| Exercise prompt |
Where in the data below does the word "Toggle" appear? Copy every line that has it.

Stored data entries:
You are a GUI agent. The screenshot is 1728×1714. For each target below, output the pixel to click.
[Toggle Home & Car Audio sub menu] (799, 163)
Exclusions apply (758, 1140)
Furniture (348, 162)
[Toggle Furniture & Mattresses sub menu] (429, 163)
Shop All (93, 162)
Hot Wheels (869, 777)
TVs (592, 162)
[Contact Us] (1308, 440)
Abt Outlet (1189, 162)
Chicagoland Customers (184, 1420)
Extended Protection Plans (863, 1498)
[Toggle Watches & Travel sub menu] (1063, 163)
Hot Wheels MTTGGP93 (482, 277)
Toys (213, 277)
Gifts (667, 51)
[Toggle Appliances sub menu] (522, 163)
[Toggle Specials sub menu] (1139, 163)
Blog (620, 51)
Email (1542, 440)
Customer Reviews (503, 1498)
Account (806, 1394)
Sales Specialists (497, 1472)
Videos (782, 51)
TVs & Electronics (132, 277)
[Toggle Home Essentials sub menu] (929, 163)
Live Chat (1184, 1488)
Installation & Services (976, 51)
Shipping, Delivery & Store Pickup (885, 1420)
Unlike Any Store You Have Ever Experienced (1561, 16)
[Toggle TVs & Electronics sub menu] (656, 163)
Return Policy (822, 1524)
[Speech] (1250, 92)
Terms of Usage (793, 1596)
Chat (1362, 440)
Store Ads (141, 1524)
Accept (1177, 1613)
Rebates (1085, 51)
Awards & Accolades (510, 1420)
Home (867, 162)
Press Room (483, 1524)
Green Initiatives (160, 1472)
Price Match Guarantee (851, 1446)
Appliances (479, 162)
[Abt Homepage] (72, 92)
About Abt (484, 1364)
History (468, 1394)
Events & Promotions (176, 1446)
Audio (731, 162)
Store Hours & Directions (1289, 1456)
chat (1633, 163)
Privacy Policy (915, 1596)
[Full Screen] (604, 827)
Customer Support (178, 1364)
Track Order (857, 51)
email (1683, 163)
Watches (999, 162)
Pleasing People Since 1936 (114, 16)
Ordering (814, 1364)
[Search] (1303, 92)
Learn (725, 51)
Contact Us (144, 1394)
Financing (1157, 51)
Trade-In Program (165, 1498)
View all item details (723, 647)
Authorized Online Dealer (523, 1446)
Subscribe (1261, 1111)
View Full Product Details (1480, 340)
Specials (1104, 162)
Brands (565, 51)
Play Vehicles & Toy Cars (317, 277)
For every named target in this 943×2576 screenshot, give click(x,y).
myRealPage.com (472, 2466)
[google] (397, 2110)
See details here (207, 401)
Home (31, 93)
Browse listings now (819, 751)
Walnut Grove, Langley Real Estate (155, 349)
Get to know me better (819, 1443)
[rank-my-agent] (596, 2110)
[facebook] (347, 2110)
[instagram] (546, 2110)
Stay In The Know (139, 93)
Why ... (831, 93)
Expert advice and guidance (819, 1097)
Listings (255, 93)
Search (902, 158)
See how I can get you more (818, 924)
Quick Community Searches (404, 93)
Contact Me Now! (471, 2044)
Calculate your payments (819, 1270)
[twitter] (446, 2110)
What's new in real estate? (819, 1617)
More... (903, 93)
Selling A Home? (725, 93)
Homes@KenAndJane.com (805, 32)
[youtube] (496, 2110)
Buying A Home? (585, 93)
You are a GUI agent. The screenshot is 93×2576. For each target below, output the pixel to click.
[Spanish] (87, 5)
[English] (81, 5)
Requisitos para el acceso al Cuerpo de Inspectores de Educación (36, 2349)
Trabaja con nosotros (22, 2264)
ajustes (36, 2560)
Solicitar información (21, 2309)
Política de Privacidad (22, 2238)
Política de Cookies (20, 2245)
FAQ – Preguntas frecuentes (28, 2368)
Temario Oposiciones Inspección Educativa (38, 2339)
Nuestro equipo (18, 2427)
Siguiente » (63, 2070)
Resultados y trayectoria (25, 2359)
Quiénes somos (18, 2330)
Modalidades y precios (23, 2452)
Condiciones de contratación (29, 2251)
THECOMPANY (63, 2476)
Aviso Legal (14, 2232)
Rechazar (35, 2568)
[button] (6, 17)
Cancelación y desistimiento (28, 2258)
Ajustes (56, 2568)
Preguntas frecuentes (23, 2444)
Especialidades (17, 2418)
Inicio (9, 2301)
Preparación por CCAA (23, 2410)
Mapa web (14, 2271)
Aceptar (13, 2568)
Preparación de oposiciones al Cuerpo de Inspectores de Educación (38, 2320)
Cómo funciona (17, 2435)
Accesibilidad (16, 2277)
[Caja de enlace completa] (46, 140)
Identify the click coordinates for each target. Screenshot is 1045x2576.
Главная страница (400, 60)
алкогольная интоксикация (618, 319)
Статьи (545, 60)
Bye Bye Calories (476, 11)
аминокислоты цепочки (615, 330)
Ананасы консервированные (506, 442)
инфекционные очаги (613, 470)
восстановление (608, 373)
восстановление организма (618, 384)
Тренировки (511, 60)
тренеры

| Output for this exercise |
[Toggle Home & Car Audio sub menu] (799, 163)
[Toggle Furniture & Mattresses sub menu] (429, 163)
[Toggle Watches & Travel sub menu] (1063, 163)
[Toggle Appliances sub menu] (522, 163)
[Toggle Specials sub menu] (1139, 163)
[Toggle Home Essentials sub menu] (929, 163)
[Toggle TVs & Electronics sub menu] (656, 163)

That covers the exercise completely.